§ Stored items
════

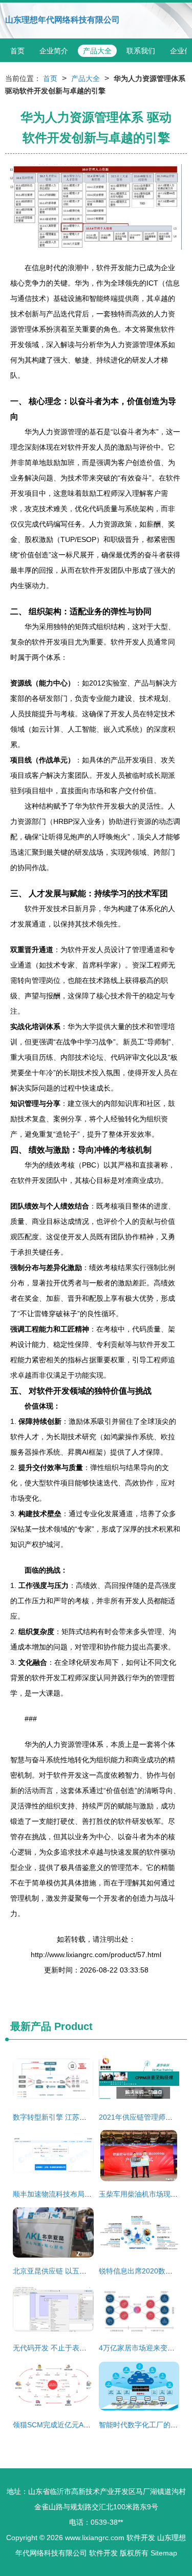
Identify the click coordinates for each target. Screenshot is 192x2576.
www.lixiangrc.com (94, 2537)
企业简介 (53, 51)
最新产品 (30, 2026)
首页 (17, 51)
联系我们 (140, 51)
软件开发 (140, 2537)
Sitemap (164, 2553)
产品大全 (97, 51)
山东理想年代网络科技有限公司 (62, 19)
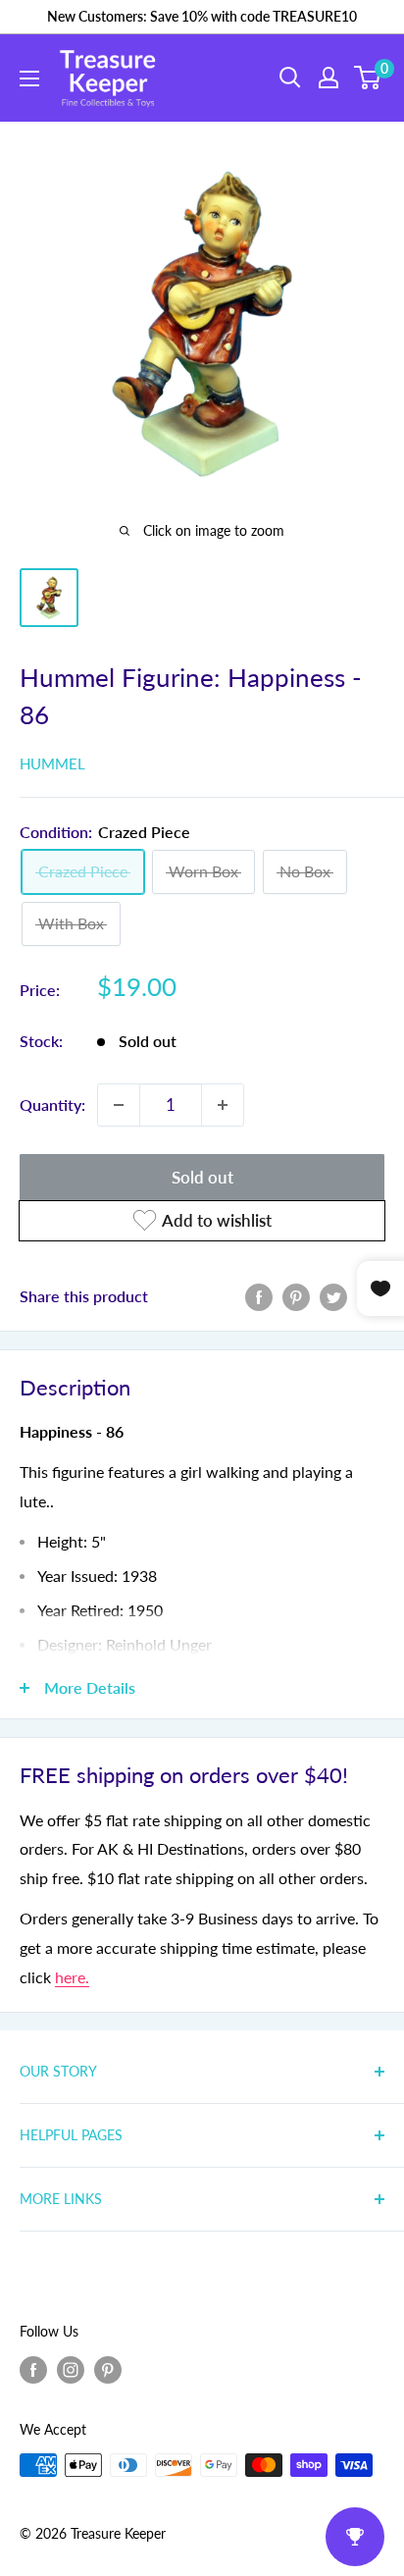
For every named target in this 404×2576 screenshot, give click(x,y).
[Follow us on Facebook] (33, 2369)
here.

════

§ REQUIREMENT
An exact copy is needed of every line from the one holding "首页 (17, 51)" to the end of the entries above, both ends kept and each picture dropped.

§ ANSWER SPACE
首页 (17, 51)
联系我们 (140, 51)
软件开发 (140, 2537)
Sitemap (164, 2553)
产品大全 (97, 51)
山东理想年代网络科技有限公司 (62, 19)
For every named target in this 404×2576 screenshot, give click(x,y).
[Follow us on Facebook] (33, 2369)
here.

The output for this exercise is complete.